Assad uncle used Guernsey adviser to secretly manage vast wealth

Rifaat al-Assad, the ‘Butcher of Hama’, identified as client of consultant who received ban and fine this year

An uncle of the recently ousted Syrian dictator Bashar al-Assad used an adviser in Guernsey to secretly manage his wealth, which included a vast European property empire worth hundreds of millions of euros that prosecutors claim was acquired with funds looted from the wartorn state.

Rifaat al-Assad, known as the “Butcher of Hama” for overseeing the violent suppression of a rebellion in the 1980s, has been accused of war crimes by Swiss prosecutors. In 2020, he was convicted by a French court of embezzling Syrian state funds and pouring the money into luxury properties, with the French state seizing assets worth €90m.

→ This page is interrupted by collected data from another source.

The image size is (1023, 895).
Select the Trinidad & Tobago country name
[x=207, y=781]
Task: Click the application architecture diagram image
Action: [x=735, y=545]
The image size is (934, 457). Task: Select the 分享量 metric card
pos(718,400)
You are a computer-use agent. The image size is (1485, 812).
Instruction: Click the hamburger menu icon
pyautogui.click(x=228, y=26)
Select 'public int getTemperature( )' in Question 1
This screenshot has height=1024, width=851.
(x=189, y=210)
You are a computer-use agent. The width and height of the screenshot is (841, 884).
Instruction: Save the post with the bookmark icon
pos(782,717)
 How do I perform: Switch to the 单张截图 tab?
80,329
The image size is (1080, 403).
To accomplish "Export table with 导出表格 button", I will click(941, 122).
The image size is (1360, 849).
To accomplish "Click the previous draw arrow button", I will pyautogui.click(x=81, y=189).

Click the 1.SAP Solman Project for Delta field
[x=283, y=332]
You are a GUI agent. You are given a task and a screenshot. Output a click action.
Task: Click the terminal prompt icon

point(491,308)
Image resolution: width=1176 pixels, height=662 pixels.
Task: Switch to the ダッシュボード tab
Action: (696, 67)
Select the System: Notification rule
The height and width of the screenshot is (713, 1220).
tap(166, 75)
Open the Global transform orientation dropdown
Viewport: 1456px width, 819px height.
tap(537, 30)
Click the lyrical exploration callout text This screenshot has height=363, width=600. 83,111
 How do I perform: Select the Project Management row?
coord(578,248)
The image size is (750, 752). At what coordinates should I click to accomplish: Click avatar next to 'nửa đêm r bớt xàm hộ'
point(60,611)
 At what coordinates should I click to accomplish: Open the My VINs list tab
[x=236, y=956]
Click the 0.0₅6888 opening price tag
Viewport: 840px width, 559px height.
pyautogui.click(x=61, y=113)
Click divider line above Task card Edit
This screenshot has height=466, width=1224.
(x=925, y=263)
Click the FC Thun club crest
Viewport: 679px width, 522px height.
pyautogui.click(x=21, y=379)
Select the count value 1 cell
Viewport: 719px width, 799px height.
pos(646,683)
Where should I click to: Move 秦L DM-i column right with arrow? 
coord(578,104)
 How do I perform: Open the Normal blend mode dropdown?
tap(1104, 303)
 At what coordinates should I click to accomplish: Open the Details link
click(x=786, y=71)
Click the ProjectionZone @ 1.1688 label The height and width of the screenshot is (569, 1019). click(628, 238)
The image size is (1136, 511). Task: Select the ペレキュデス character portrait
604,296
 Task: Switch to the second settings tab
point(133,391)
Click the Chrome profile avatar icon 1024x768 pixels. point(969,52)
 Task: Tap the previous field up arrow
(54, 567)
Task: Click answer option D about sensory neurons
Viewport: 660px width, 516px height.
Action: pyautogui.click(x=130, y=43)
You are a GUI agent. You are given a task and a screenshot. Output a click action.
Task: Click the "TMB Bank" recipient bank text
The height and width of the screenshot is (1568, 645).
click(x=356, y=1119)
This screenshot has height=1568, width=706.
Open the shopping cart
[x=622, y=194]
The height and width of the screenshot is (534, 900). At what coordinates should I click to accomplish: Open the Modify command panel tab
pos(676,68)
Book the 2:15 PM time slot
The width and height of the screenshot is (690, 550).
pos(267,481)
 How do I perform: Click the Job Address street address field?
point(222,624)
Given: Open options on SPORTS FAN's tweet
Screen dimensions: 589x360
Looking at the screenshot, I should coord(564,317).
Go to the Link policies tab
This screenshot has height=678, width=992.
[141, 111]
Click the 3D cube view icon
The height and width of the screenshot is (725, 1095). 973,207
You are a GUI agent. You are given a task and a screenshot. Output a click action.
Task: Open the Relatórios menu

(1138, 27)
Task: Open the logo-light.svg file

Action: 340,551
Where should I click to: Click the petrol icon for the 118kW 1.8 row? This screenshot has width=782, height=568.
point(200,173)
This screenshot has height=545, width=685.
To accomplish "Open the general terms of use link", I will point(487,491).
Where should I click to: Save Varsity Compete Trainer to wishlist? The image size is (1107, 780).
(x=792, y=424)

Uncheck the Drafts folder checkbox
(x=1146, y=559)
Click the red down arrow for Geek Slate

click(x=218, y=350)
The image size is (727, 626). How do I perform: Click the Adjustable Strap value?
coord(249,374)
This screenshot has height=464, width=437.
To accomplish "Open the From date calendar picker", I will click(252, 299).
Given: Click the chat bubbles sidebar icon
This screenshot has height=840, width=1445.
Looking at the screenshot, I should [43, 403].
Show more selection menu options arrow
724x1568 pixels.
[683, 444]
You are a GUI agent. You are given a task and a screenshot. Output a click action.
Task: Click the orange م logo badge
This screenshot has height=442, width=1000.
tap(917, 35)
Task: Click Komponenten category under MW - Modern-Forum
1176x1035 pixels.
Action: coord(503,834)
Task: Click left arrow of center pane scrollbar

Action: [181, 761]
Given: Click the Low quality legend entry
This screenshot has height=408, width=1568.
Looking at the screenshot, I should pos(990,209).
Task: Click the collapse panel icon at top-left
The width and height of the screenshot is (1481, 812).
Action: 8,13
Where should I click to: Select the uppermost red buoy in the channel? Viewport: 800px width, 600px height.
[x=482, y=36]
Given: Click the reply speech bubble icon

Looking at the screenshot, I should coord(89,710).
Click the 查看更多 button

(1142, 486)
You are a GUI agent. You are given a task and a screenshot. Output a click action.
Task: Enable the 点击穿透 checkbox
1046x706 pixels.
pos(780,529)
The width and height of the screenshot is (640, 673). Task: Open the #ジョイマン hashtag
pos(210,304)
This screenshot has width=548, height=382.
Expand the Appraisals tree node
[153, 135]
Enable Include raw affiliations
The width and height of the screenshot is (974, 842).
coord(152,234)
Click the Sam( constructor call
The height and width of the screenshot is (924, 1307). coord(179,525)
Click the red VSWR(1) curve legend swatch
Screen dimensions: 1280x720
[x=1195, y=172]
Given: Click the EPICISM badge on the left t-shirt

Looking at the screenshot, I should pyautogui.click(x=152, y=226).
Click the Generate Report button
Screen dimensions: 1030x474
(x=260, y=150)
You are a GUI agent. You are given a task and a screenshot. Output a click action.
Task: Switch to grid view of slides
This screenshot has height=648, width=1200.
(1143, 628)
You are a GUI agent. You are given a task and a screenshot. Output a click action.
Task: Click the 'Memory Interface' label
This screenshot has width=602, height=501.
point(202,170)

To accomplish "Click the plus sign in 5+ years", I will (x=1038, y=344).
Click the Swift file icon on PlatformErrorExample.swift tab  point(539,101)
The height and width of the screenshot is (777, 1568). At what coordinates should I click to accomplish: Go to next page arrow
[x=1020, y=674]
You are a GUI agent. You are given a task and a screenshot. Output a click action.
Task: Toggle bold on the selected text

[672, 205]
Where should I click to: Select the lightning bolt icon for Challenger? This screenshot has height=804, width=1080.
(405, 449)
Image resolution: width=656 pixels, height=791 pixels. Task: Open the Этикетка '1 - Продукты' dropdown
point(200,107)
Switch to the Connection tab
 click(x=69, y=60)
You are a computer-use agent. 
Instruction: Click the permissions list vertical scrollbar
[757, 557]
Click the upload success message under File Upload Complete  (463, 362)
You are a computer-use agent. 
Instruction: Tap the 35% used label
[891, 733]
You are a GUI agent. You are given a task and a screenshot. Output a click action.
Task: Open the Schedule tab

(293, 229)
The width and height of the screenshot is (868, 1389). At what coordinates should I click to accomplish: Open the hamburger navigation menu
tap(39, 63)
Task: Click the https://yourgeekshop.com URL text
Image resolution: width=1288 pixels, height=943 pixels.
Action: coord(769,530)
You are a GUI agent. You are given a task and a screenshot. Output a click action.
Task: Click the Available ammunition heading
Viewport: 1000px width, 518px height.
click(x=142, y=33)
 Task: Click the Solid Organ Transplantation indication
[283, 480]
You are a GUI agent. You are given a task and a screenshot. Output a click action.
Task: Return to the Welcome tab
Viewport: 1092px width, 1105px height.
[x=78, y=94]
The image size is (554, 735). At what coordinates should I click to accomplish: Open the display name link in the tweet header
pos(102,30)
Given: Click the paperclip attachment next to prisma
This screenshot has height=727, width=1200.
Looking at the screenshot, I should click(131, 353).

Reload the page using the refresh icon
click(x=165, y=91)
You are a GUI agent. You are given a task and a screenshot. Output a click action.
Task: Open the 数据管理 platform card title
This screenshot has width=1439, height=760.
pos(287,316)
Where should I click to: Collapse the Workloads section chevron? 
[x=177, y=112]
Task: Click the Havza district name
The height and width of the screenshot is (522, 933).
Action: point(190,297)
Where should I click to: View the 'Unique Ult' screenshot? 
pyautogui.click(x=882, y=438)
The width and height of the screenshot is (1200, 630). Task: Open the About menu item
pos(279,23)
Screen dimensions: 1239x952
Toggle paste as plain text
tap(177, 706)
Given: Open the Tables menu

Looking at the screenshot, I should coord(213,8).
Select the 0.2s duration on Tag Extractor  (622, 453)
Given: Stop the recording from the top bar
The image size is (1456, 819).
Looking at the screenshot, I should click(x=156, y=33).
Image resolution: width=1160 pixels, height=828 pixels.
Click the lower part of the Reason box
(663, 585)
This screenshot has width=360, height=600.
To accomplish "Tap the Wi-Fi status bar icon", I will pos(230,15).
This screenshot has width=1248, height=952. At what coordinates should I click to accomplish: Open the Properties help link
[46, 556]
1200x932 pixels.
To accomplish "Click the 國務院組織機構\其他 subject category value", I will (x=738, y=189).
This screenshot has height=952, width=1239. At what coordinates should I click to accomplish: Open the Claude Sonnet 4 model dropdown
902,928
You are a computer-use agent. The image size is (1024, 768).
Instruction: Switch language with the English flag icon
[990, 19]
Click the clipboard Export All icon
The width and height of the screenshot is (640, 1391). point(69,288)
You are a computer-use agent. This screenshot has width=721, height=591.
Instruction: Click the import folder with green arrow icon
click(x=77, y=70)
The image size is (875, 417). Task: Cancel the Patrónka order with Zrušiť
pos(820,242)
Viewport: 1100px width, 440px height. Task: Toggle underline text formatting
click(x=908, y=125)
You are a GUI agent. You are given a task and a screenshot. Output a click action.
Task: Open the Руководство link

The Witanhurst estate in Highgate, north London – the second largest private residence in the capital after Buckingham Palace. Rifaat sold it for £32m to developers in 2007 after leaving it in disrepair.

A £50m mansion in South Street, Mayfair. Owned through a shell company in the British Virgin Islands, it was frozen by British proceeds of crime prosecutors in 2017.

A seven-bedroom, seven-bathroom estate in Leatherhead, Surrey, with a gym, tennis court and indoor swimming pool. It was sold for £4m in 2016 before prosecutors could impose an asset freeze.

A seven-storey mansion on Avenue Foch, which leads to the Arc de Triomphe in the most expensive arrondissement of Paris. Art and furnishings from the property were auctioned but the property itself remains frozen.

Thirty-two apartments in Paris’s Avenue du Président Kennedy, which runs along the bank of the Seine next to the Eiffel Tower.

La Máquina, a €60m estate occupying almost a third of the entire Marbella resort town of Benahavís. La Máquina’s footprint is so expansive that the Assads were reported to have considered transforming it into an enclave exclusively for wealthy Syrians.

Continue reading...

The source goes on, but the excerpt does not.